One of the most complicated tasks of creating test data set joining several database
tables is foreign key constrains. The mechanism of automatic determination of the correct
order of filling the tables considering this factor is realized in this SQL data generator.
"Rule wizard" enables you to select the necessary tables and then the program itself
will create a set of rules to fill the table according to the individual properties
and the default rule properties of each table. You can view and edit the automatically
created project right after its creation.
Let's dwell on some problems the users often face when they need to fill string values
with numeric data. There are two simple mechanisms which can be of help - using random
values by mask and incremental fill method. If you need to fill the text field with a
fixed number of digits you'd better use a fixed mask, for example, the NNNN mask will
generate four digits sets. For the cases when you want to get variable length values
you should use an iterator, for example, according to the N{9} mask the program will
create strings of sequences of digits from 1 to 9 in length. When adding fixed values
or characters to the mask you can get more complicated sets, for example, $NN.00 mask
will create integer two digits strings with a $ character in the first position.
When using the incremental method combined with string data the main problem is to
choose the resultant value format as well as leading zeroes adding. This problem is
easily solved by using format strings. The program enables you to use C/C++ like
format strings to describe the appearance of generated data. Let's dwell on some
examples. The %06d format corresponds to the integer number of 6 digits with
zeroes added on its left if necessary. The $%2d.00 format looks like the $NN.00
mask from the previous example according to the results of its usage but it doesn't
contain the nonsignificant zero on the left.

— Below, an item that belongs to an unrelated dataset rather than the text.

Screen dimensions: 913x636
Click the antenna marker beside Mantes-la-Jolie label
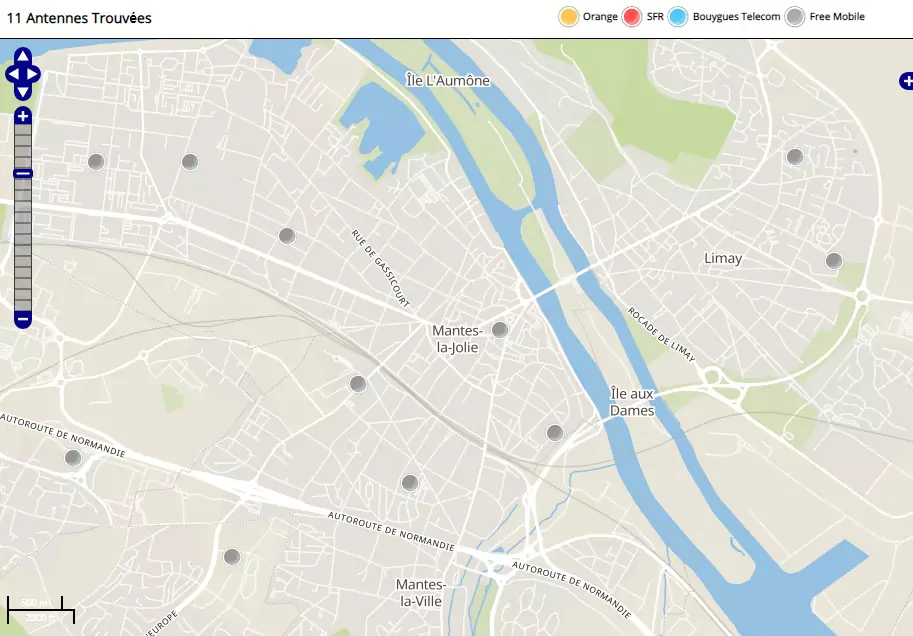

The incremental method offers three options for data generation: sequence start
value, incremental step (may be negative) and a pointer how many times each value
can be used. For example, we are to build a sequence: 0,0,0,2,2,2,4,4,4: In this
case 0 must be used as a start value, 2 as a step and each value must be used
three times. Use 0 as a step if you want to fill the field with a constant value,
though it may be more effective to use the list of one value.
Working with the lists of predefined values enables you to make the created data
more realistic, and in some cases (check constraints occurrence) it is the only
way to fill the field correctly.
You can fill the lists in three different ways: by specifying the list values,
using the text file with necessary values and using the Values Library.
Unkile random datagenerators, this software uses predefined library tomake data morerealistic.
Values Library is a hierarchical repository containing frequently used data
sets such as names, geographical names, posts, etc. Prcompiled Values Library is distributed and
updated by the product developer and can't be extended by the user on his/her own.
Instead of it the user may create custom values library with Library Builder.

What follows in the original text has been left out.